Wikibase a history
I have had the pleasure of being part of the Wikibase journey one way or another since 2013 when I first joined Wikimedia Germany to work on Wikidata. That long-running relation to the project should put me in a fairly good position to give a high-level overview of the history, from both a technical and higher-level perspective. So here it goes.
For this reason, a lot of the early timeline is quite heavy on the Wikidata side. There are certainly some key points missing, if you think they are worthy of mentioning then leave a comment or reach out!
At Wikimania 2005 there was a series of talks on “Semantic web”. One of these was Wikipedia and the Semantic Web – The Missing Links, and this Wikimania lead to the creation of Semantic MediaWiki.
The WikiProject “Semantic MediaWiki” provides a common platform for discussing extensions of the MediaWiki software that allow for simple, machine-based processing of Wiki-content. This usually requires some form of “semantic annotation,” but the special Wiki environment and the multitude of envisaged applications impose a number of additional requirements.Semantic MediaWiki at 22:29, 2 January 2006
The initial version of Semantic MediaWiki was released in late 2005 (version 0.1), with 4.0.0 being released at the start of 2022.
If you read through the Wikimania and connected resources carefully, you’ll find a reference to Wikidata already, though at this point Wikidata is only a project proposal.
Wikidata is a proposed wiki-like database for various types of content.

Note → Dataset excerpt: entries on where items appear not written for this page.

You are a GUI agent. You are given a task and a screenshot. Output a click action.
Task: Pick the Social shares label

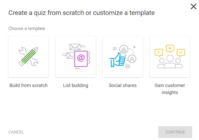tap(123, 85)
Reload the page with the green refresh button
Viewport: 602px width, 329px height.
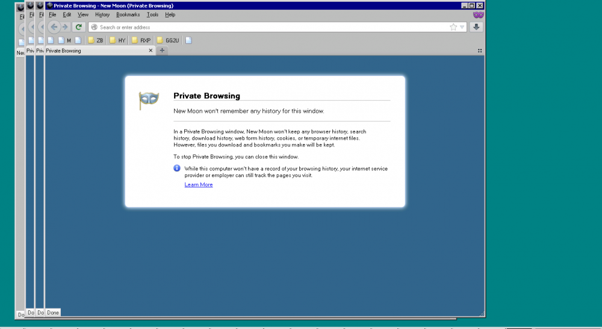tap(78, 27)
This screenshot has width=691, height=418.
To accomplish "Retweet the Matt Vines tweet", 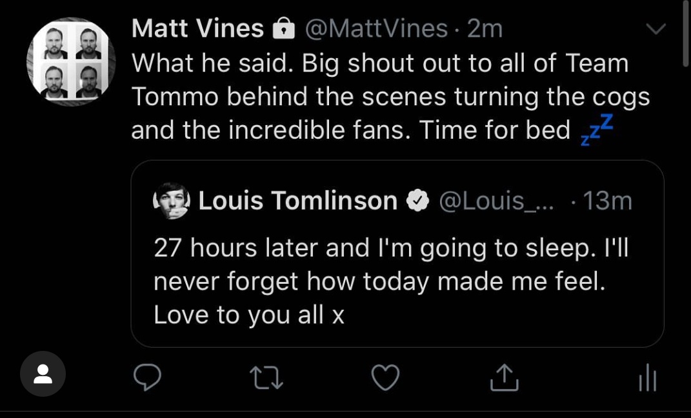I will [x=266, y=378].
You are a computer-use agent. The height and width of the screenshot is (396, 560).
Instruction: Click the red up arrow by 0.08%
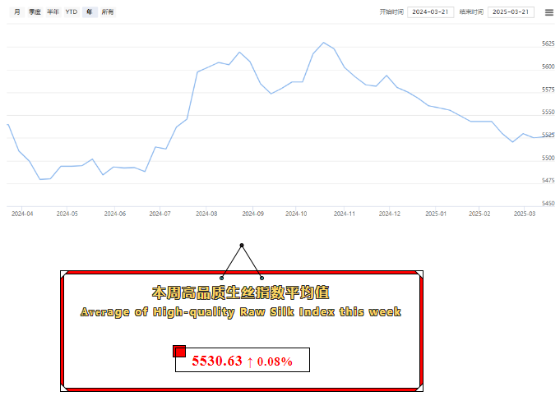point(250,361)

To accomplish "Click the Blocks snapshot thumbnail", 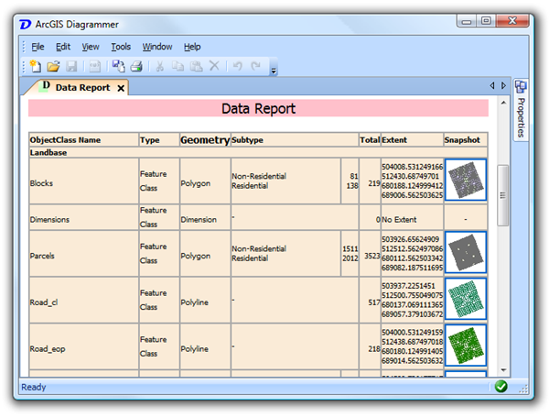I will 465,181.
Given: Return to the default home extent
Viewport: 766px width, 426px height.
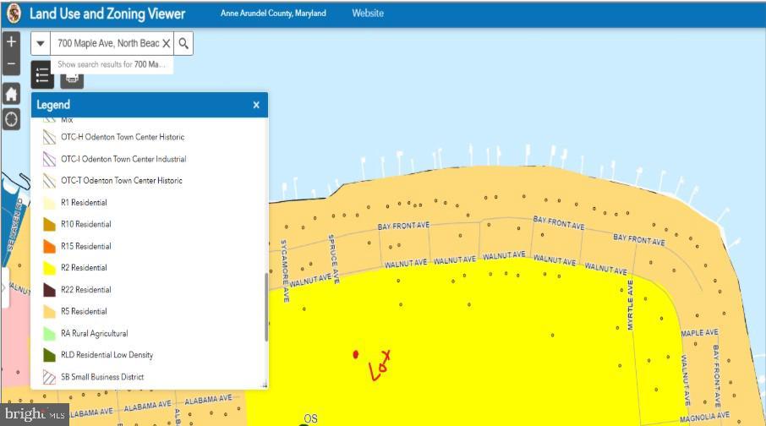Looking at the screenshot, I should coord(11,93).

This project as proposed here requires significant changes to the software (or possibly a completely new software) but has the potential to centrally store and manage data from all Wikimedia projects, and to radically expand the range of content that can be built using wiki principles.Wikidata/Archive/Wikidata/historical at 19:16, 30 November 2005
And ultimately the Wikidata project lead to the creation of the Wikibase software.
There was certainly some work behind the scenes between 2005 and 2012 but most of this seemingly doesn’t have a super public record. There certainly will have been work done on the project proposal, and ongoing discussions with the Wikimedia Foundation about the project.
In March 2012, the Wikimedia Foundation and Wikimedia Germany jointly announced “The Wikipedia data revolution”.
- Wikimedia Foundation: The Wikipedia data revolution
- Wikimedia Germany: Data Revolution for Wikipedia (archive.org press release)
Wikimedia Deutschland, the German chapter of the Wikimedia movement, and the Wikimedia Foundation are proud to announce Wikidata, a collaboratively edited database of the world’s knowledge and the first new Wikimedia project since 2006.The Wikipedia data revolution (Wikimedia Foundation)
If you want a video introduction from 2012 take a look at this video from SMWCon Fall 2012 in a session called “Wikidata: Semantic Wikipedia”.
If you want to know the original goals of the Wikidata project, and thus the Wikibase software, take a look here. (Maybe I should write some of this up soon)…
Also in April 2012, Jeroen De Dauw created the initial content of the first Wikibase extension page on mediawiki.org. And thus Wikibase was born.
- client, repo, lib: The three sub extensions that have been a part of the Wikibase git repository since the eary days. One for Wikidata.org, one for Wikipedias, and one containing shared code.
- terms (labels, descriptions aliases): So that concepts can be identified in language
- sitelinks: Connections from Wikibase to other MediaWiki sites such as Wikipedia
- Namespaces for “data”, now “items”, properties, and queries.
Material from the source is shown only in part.